Edmonton's Wishbone restaurant: 'Good food started here'
'It's all about memories here, and warm fuzzy feelings,' says Edmonton AM food critic Twyla Campbell
In 2010, Carla Alexander blazed a trail onto the Edmonton food scene with the opening of MRKT on Jasper at 105th street.
The interior, best described as 1970`s rumpus room meets upside-down-canoe, was cutting edge for a city not yet aware it was heading for a culinary revolution.
The warm, woodsy space, located above the Red Star Pub where one of the leaders of that culinary revolution, Daniel Costa, was honing his chops, became known for its adherence to the local food movement ideology: procuring fresh, local, conscientiously raised food.
For seven years, Alexander didn't waiver from her food beliefs.
It's fitting then that Chef Brayden Kozak, one of the founding fathers of Three Boars on 109th Street, who regularly meets farmers at the back door of his restaurant to peruse their goods, is the successor for this space, now called Wishbone.
If these walls could talk, they'd say, "good food started here."
Kozak has replaced very little in the old MRKT reworking the kitchen footprint, bringing in a more mid-century vibe with some avocado green banquettes and chairs, and brightening up the ceiling in places.
'Good food juju'
Whatever aesthetic alterations took place, the good food juju remains.
The menu — for both food and wine — is eclectic yet approachable, a result not found often when mixing the two, but it happens here.
The wine list is thoughtful; the offerings drinkable and affordable while remaining interesting.
You'll find the largest sherry inventory in Edmonton here thanks to Bar Manager, Shaun Hicks, arguably the city's foremost authority on the wine.
Spend a minute or two talking with him and you'll realize that this is not your grandmother's tipple.
Mom's fried bread should garner a spot on several 'favourite things to eat in Edmonton' lists that come out near year-end.
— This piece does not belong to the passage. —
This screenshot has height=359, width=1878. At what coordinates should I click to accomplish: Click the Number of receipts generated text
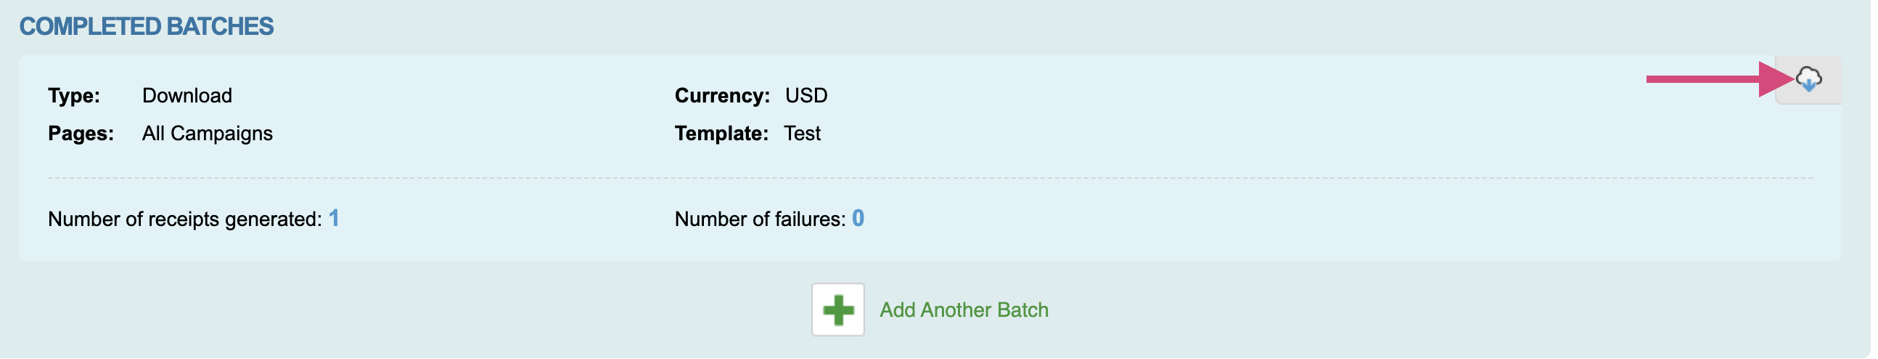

The dish is ridiculously simple and simply addictive.
And yes, it is the chef's mother's recipe which he admits ignoring in favour of creating something fancier before realizing that Mom really does know best.
The bread he serves is identical to what he ate as a child. The snack comes piping hot; crispy in places, soft and chewy in others, and served with salted butter. We ordered a second batch before dessert.
The Welsh rarebit, like the bread, is comfort food to Kozak; this dish is jam-packed with umami courtesy of a copious amount of grated cured egg yolk that graces mornay-covered crimini mushrooms on toasted bread.
It should become as iconic to Wishbone as the mushrooms on toast is at Three Boars.
Vying for iconic dish status is the tête de cochon: bits of meat pulled from the nooks and crannies of a pig's head, formed into a large croquette, deep fried, nestled in mustard cream, topped with frisee and drizzled with Saskatoon syrup.
It checks all the boxes: crispy, creamy, fatty, salty, and sweet.
You can opt for lighter fare. Wishbone's current menu features five vegetarian dishes.
The Napa Cabbage Salad is refreshing with crispy bean sprouts, green onions, carrots dressed in a soy vinaigrette and topped with peanuts.
This salad helps to balance the guilt induced from the calorie-rich rarebit and tête de cochon. Further feel-good can be found in the beets with Stilton blue cheese and charred onion vinaigrette.
Even those who treat beets with disdain might be convinced to try this dish.
Savouring the simpler things
Raw oysters, baked oysters (topped with garlic butter, Chinese sausage and German butter cheese), and sea bream cudo swathed in canola, lime and fermented sea buckthorn might be the reason people return to Wishbone, but it could very well be the desserts that draw people back.
Kozak says his desserts are simple, but tasty, and it's a reminder that food does not have to be complicated to be good.
The sesame custard is served with a sesame lace cookie and salted demerara caramel sauce.
Crack the cookie, scoop the custard: it's a delightful blend of sweet, salty, smooth and crunchy.
It's the buttermilk beignet that impresses me, the fluffy hot donut resting in a puddle of dulce de leche. It reminds me of the fried bread: finger licking good enough to want seconds.
The restaurant is named for that moment after the holiday meal, where you sit around the table with friends and family and share the breaking of the wishbone.
It's all about memories here, and warm fuzzy feelings.
I think Carla Alexander would be happy knowing that.